I am working on a project based on the 3rd Person template. I have read several posts here from people asking questions about their player controller they wrote and I was wondering: What’s the benefit of making your own instead of using the one that comes with the template?
I altered the movement system for the character by changing things in the project settings and my character BP without ever having the need to make a player controller.
So what good is is your own player controller? When should you make one and when is the default one good enough?
Imagine you were writing something like Skyrim. The player character is actually quite similar to some of the NPCs in its capabilities. The player can attack with an axe and so can certain NPCs, and so on. I think the idea is that you can write a Character which implements movement, attacks with various weapons, and so on. You can then implement an AIController that drives the NPC version, and a PlayerController that allows the player to control their Character using the keyboard or controller.
If you’re writing a game where the player is very different from the NPCs, there’s probably not much to be gained by splitting it in this way. You can put functionality in your PlayerController or your Character depending on your preference, and it doesn’t matter very much.
I still dont understand, I thought the controller is made to handle input like moving and firing and thus it had to be different for a character that is controlled by the player or one that recieves input from software like the AI system.
I also dont understand why there seem to be two differnt interfaces to a character’s 3D situation. You can access the controller to move the character and get the controllers 3 D position and then you can use stuff like GetActorPosition on the actor.
It’s all very confusing, to decide what code to put where and why. Right now it all goes in the character because I dont have my own controller.
I gonna give you simple and unversal anwser. You only need to create your own classes if you need to alter or extend there behavior of base class, so if you make things work without that, thats ok.
In case of PlayerController, it’s a class which is between player and pawn, as all Controllers (which thereo nly AI one other then that) it’s role is to control possessed pawn, like PeterX said pawn should have switches and buttons that allows to control the pawn and Controller whatever it is Player and AI should able to use them, (So think if Controller as brain for pawn, which you can plug to any of the pawns by possession… or maybe “soul” is better name for that :p), if you make something more comlex then just movement, by convention you should create PlayerController that takesp layer input and calls pawn action.

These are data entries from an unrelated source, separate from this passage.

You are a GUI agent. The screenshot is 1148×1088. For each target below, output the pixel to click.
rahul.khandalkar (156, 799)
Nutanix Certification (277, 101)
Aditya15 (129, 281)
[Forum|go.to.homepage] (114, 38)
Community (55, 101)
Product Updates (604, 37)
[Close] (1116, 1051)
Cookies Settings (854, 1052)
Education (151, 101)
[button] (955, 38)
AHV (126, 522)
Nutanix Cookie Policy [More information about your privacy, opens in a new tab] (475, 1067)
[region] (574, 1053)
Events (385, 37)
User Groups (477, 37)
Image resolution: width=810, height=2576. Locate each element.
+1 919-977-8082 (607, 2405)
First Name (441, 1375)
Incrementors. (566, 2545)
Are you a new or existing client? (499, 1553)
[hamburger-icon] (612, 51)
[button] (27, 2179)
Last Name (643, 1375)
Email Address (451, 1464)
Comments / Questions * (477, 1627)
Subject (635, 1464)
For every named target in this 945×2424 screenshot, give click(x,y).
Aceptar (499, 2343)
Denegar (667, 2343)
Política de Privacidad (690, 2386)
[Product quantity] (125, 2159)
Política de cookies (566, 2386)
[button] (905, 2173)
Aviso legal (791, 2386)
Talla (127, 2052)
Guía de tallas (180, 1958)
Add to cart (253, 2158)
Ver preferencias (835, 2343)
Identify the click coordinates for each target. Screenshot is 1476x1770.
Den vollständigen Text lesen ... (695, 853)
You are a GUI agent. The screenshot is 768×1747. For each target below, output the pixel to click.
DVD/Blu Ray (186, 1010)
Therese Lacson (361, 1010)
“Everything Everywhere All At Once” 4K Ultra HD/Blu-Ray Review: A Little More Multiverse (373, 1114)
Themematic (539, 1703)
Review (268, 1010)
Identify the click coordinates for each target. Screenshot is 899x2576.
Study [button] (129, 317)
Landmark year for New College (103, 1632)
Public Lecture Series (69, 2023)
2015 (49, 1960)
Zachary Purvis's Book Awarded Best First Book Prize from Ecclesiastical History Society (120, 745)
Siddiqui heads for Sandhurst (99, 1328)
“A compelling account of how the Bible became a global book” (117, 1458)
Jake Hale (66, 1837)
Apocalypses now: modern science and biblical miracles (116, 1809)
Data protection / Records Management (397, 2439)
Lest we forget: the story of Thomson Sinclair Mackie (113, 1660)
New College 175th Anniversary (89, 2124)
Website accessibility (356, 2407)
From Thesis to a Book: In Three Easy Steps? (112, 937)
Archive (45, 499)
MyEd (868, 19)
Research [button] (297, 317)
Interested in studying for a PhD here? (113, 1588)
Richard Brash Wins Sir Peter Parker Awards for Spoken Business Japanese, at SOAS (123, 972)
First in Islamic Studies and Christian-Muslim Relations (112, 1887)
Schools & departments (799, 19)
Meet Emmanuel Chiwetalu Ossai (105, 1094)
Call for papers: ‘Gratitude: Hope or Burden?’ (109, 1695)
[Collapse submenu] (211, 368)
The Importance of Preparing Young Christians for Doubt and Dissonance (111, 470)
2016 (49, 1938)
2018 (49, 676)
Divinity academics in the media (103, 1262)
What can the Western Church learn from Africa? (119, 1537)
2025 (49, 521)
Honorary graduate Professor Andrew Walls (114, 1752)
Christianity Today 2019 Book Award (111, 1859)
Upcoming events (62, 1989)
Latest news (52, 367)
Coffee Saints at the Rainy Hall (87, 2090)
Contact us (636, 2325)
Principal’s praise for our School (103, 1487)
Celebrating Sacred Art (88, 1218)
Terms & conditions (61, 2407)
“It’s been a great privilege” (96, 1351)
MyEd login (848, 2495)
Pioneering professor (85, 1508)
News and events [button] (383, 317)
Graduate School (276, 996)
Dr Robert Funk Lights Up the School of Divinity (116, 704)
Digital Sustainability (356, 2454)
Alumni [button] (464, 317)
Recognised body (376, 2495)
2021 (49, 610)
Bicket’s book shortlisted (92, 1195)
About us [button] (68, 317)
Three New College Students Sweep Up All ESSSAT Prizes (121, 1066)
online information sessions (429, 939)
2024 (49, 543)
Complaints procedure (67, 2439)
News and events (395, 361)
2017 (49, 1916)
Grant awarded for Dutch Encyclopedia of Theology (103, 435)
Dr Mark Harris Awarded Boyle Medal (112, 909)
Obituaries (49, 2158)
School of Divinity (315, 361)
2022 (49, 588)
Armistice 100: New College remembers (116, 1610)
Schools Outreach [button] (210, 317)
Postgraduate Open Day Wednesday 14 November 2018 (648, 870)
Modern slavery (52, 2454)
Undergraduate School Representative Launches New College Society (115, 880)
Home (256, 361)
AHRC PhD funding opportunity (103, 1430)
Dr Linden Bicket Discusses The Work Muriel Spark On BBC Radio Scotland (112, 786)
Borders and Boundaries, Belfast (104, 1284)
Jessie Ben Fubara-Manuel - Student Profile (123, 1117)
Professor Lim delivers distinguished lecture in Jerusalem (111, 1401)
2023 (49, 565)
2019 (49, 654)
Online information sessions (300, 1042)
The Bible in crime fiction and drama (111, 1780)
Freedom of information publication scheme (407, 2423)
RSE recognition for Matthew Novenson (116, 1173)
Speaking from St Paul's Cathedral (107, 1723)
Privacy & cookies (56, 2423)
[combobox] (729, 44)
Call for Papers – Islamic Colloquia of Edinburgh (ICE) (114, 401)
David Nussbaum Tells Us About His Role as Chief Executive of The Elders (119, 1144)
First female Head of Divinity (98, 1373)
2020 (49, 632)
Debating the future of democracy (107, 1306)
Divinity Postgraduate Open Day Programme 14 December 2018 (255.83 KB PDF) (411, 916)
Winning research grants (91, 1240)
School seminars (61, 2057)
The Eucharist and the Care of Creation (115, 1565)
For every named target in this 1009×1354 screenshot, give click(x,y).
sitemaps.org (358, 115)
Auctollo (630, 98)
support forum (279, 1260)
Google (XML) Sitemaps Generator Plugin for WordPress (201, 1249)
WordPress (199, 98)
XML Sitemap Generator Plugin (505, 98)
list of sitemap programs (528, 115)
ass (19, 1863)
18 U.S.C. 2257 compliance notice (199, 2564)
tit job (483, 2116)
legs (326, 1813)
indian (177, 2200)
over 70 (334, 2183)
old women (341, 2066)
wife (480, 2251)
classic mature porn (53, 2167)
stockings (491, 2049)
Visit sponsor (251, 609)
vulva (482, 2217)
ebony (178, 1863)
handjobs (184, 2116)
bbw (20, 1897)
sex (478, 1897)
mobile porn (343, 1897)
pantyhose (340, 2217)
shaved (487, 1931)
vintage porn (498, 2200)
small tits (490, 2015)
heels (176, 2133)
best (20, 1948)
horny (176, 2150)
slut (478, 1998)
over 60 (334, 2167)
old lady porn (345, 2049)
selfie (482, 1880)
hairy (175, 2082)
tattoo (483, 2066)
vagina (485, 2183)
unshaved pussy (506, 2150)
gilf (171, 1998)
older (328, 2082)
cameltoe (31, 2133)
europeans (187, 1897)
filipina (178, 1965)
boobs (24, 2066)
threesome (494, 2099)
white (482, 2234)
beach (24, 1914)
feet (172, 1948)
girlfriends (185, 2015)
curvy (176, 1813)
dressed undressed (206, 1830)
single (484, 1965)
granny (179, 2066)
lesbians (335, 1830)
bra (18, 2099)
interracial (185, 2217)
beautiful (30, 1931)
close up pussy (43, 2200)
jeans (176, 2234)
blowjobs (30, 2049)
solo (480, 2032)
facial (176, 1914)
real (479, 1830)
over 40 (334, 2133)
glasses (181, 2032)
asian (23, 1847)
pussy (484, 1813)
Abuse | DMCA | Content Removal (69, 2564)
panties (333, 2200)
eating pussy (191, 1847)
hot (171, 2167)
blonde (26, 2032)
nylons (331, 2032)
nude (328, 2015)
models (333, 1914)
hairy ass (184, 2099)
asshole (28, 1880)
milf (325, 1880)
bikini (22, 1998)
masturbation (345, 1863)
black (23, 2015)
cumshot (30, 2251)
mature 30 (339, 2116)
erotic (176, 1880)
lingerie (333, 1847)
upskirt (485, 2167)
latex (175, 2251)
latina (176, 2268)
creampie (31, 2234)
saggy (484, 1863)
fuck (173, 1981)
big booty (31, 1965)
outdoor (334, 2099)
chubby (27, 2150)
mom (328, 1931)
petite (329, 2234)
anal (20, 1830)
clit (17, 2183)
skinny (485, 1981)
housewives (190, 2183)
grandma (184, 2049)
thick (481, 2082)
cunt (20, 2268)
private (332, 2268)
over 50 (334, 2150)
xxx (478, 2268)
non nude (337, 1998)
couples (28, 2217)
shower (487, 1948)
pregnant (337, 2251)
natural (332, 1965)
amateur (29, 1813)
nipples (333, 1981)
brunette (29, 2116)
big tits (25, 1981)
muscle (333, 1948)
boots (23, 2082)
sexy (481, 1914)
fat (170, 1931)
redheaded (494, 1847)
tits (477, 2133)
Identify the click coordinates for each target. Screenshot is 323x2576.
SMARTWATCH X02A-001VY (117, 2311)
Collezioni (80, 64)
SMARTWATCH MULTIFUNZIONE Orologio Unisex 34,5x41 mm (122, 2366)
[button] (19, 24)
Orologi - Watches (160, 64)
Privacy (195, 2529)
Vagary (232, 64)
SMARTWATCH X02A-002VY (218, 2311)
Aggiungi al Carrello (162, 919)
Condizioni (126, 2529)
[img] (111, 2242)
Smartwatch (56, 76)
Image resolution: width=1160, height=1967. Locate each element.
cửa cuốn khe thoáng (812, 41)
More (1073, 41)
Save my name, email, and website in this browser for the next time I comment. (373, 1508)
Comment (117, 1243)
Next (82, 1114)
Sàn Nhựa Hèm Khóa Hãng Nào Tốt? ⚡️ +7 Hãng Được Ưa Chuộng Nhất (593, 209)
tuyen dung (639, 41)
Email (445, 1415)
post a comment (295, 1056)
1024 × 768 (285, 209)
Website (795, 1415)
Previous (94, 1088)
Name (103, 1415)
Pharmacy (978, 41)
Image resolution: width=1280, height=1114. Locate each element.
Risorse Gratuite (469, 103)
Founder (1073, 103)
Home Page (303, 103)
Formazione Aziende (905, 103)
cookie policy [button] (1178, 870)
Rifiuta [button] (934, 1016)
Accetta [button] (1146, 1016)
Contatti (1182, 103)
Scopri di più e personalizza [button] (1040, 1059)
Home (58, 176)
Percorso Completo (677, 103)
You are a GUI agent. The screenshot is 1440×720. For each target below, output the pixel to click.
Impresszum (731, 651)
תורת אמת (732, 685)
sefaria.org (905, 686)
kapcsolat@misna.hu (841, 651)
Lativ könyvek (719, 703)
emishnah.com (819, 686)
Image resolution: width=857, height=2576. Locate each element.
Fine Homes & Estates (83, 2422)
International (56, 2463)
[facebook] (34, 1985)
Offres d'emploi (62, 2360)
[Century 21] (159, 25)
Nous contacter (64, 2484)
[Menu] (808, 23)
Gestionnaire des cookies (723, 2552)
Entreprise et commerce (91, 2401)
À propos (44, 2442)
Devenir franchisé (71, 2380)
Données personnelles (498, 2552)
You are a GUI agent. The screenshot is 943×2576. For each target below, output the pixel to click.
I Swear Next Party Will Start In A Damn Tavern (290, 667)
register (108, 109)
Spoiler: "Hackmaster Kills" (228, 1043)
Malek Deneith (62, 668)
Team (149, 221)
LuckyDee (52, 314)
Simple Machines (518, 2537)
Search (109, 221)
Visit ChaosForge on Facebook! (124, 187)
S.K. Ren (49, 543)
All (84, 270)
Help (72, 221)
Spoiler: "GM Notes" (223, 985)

Yes, AI characters and player characters have different controllers—that’s the point. Suppose you had a game that was a duel between two equal characters: one player, one AI. You could create the same Character for each, but give them different Controllers. One would have a class derived from AIController, the other a class derived from PlayerController. (Different instances of the same Character can have different controllers.)
The Controller decides where it would like the Character to be, and assigns that to its 3D transform. The Character then works towards that, applying constraints on turn rate and so on. For example, the AI might decide that a character should reverse direction, but it should take some time to keep the animation realistic. In this case I think the Controller’s rotation would reverse immediately, and then the Character’s rotation would gradually catch up.